Die Mehrheit schweigt

Heute verbringt er seine Mittagspause in einem Pub nahe dem Parlament, er gibt sich hemdsärmelig. Die Mehrheit der Abgeordneten in der Duma würde eigentlich mit seinen Positionen sympathisieren - aber schweigen. "Sie wollen keine Eskalation, denn immerhin wollen sie Teil einer globalen Gemeinde sein", sagt Gudkow. "Aber von ihnen hängt nun mal nichts ab. Sie spielen einfach ihre Rolle."

Dass das nicht so bleiben wird, davon ist Gudkow allerdings überzeugt. "Bis jetzt stand der Kampf gegen den Terrorismus und gegen den Westen auf der Agenda", sagt er. "2016 werden die Menschen aber merken, dass sie Propaganda nicht essen können." Gudkows Prognose: "Spätestens 2017 wird der Kühlschrank über den Fernseher siegen."

Gudkow glaubt, erste Risse in der Putin-Allianz zu sehen. Zuletzt mussten mit Wladimir Jakunin und Wjatscheslaw Gaiser zwei ausgesprochen kremltreue Funktionäre ihre Posten räumen. "Die Message ist klar: Jetzt kann es jeden treffen", sagt Gudkow. Je unvorhersehbarer die Aktionen, desto größer die Spaltung in der Elite, glaubt Gudkow. Was das bedeuten könnte? Gudkow zuckt die Achseln. "Im besten Fall ein Staatsstreich", sagt er. "Im schlimmsten Fall ein Bürgerkrieg."

Das sehen freilich längst nicht alle so - wenngleich sich zuletzt ein zunehmend apokalyptischer Ton unter Kreml-Kritikern breitgemacht hat:. "Ich sehe weder die Möglichkeit für eine Palastrevolution noch für einen Volksaufstand", so der liberale Ökonom Wladislaw Inosemzew in einem Interview. "Das System wird von selbst zusammenbrechen."
---*---
Aufgabe: Schreibe den Ausgangstext über Gudkow und die Duma im Anschluss an seinen letzten Satz weiter.

Rohdaten:
---*---
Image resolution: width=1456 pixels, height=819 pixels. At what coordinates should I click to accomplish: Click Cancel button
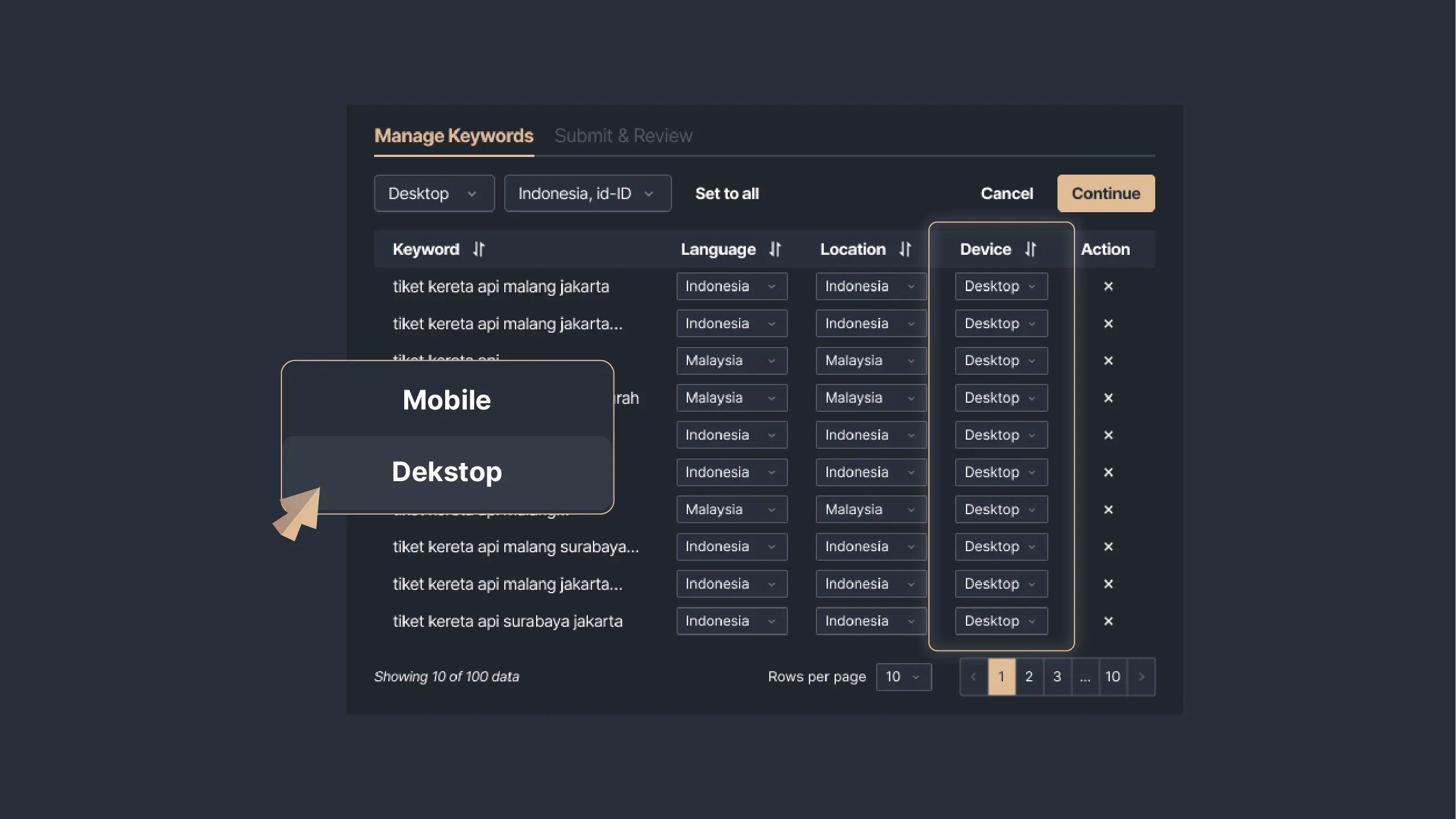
---*---
Lösung:
Gudkow wurde 2011 auf der Parteiliste der kremlnahen Partei "Gerechtes Russland" in die Duma gewählt. Er gehörte mit seinem Vater Gennadij Gudkow damals zu einem der Köpfe der Protestbewegung am Bolotnaja-Platz gegen Wahlfälschung und eine dritte Amtszeit Putins. "Ich habe nicht plötzlich beschlossen, ein Oppositioneller zu sein", sagt Gudkow heute. "Sondern das Regime hat beschlossen, sich zu radikalisieren."

2013 reiste Gudkow in die USA und hielt bei einer Veranstaltung der NGO "Freedom House" eine kritische Rede über das System Putin. Der nationalistische Politiker Wladimir Schirinowski forderte daraufhin, Gudkow festzunehmen. Gudkow wurde aus der Partei ausgeschlossen und ist nun parteilos in der Duma. "Es gibt einen Kampf mit den USA", sagt Gudkow. "Aber nur im Kopf von Wladimir Putin."

Gudkow pflegt beste Kontakte zur sogenannten "nicht-systemischen Opposition", also jenen Kreml-Gegnern, die vom politischen Prozess weitgehend ausgeschlossen sind, wie Alexej Nawalnij, der ehemals inhaftierte Oligarch Michail Chodorkowski oder der vor einem Jahr ermordete Boris Nemzow. In der Duma ist es allerdings einsam um Gudkow geworden. Ilja Ponomarjow, der als Einziger in der Duma gegen die Annexion der Krim gestimmt hatte, ist in die USA geflohen. In Russland wird ihm wegen Unterschlagung der Prozess gemacht. Anders als Ponomarjow hatte sich Gudkow damals bei der Abstimmung zur Krim enthalten. "Das war ein sanfter Protest", erklärt Gudkow heute. "Völkerrechtlich war das eine Annexion - das ist klar. Aber ich wollte zugleich die Menschen auf der Krim nicht vor den Kopf stoßen", so Gudkow weiter. "Ich wollte die Regierung und nicht die Leute anfechten."

Wenige Monate später schickte Gudkdow jedoch eine Anfrage an das russische Verteidigungsministerium, ob und wie viele russische Soldaten an der Operation in der Ostukraine teilnehmen, wie viele Soldaten zuletzt verwundet wurden oder gestorben sind - und ob ihnen Geld angeboten wird, ,"als Gegenleistung, um zu schweigen". Die Anfrage wurde mit Verweis auf den Datenschutz abgeschmettert.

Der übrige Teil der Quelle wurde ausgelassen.